→ Task statement
Output as a numbered list the lines of the rows below, from the first line through the line containing "Image resolution: width=1000", inclusive, omitting any blank lines.
★ ★ ★ ★ ★ ★ ★
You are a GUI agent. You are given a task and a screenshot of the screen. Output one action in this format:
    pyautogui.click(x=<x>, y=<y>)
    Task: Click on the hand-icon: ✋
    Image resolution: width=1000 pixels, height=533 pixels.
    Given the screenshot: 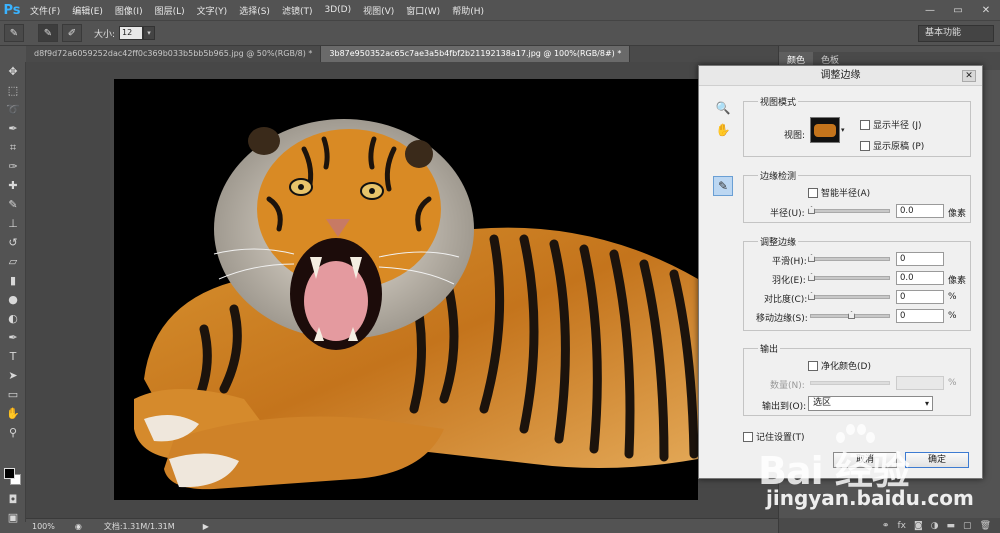 What is the action you would take?
    pyautogui.click(x=723, y=130)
★ ★ ★ ★ ★ ★ ★
→ Answer space
1. You are a GUI agent. You are given a task and a screenshot of the screen. Output one action in this format:
2.     pyautogui.click(x=<x>, y=<y>)
3.     Task: Click on the hand-icon: ✋
4.     Image resolution: width=1000 pixels, height=533 pixels.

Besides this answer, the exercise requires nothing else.